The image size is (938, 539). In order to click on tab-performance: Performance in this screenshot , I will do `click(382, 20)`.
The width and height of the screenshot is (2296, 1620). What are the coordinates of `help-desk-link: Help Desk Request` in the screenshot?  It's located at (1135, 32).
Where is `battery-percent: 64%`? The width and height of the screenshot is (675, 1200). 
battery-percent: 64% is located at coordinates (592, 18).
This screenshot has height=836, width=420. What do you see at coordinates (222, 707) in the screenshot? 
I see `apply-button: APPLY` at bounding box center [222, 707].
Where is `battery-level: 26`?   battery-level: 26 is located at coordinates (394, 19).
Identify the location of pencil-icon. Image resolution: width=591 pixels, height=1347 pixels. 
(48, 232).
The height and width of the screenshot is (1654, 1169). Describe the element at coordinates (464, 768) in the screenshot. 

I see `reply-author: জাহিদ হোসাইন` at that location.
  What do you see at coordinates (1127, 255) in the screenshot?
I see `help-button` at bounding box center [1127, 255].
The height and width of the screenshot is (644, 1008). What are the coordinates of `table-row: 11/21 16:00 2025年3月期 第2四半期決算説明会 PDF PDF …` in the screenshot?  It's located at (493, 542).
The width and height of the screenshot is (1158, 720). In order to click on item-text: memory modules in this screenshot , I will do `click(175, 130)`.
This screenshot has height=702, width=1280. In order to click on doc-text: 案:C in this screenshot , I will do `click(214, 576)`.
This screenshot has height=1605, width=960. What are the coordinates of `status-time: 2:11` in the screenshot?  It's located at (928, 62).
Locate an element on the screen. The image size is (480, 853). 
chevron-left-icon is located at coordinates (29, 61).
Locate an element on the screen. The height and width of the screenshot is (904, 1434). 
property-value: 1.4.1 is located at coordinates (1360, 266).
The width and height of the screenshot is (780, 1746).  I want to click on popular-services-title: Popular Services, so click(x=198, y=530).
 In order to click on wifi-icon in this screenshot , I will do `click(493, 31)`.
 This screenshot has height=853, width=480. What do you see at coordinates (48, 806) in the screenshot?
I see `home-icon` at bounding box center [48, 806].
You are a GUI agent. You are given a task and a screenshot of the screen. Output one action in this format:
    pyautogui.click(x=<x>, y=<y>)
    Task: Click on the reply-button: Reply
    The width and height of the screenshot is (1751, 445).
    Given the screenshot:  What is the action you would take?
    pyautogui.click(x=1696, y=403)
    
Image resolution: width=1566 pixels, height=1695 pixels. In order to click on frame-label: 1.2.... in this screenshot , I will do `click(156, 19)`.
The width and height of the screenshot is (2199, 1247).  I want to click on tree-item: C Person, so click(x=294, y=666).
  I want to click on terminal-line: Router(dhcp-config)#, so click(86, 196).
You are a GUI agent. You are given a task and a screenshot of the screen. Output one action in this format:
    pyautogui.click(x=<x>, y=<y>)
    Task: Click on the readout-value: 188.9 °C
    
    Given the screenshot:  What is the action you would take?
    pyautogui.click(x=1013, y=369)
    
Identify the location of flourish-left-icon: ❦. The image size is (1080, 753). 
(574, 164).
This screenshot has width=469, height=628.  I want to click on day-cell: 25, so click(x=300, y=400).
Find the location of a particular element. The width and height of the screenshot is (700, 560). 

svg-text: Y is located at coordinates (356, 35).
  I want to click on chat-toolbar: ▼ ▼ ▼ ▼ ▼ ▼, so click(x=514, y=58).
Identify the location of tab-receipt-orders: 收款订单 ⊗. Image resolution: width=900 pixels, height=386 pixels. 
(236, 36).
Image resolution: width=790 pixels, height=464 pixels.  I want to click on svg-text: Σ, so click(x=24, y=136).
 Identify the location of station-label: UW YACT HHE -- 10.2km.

= = =

=== Exercise instructions ===
Rewrite the material from the line containing "Locate an element on the screen. The height" through the line containing "The width and height of the screenshot is (780, 1746).", changing "element" to "item" and leaving everything else as it is.

=== Exercise result ===
Locate an item on the screen. The height and width of the screenshot is (904, 1434). 
property-value: 1.4.1 is located at coordinates (1360, 266).
The width and height of the screenshot is (780, 1746).  I want to click on popular-services-title: Popular Services, so click(x=198, y=530).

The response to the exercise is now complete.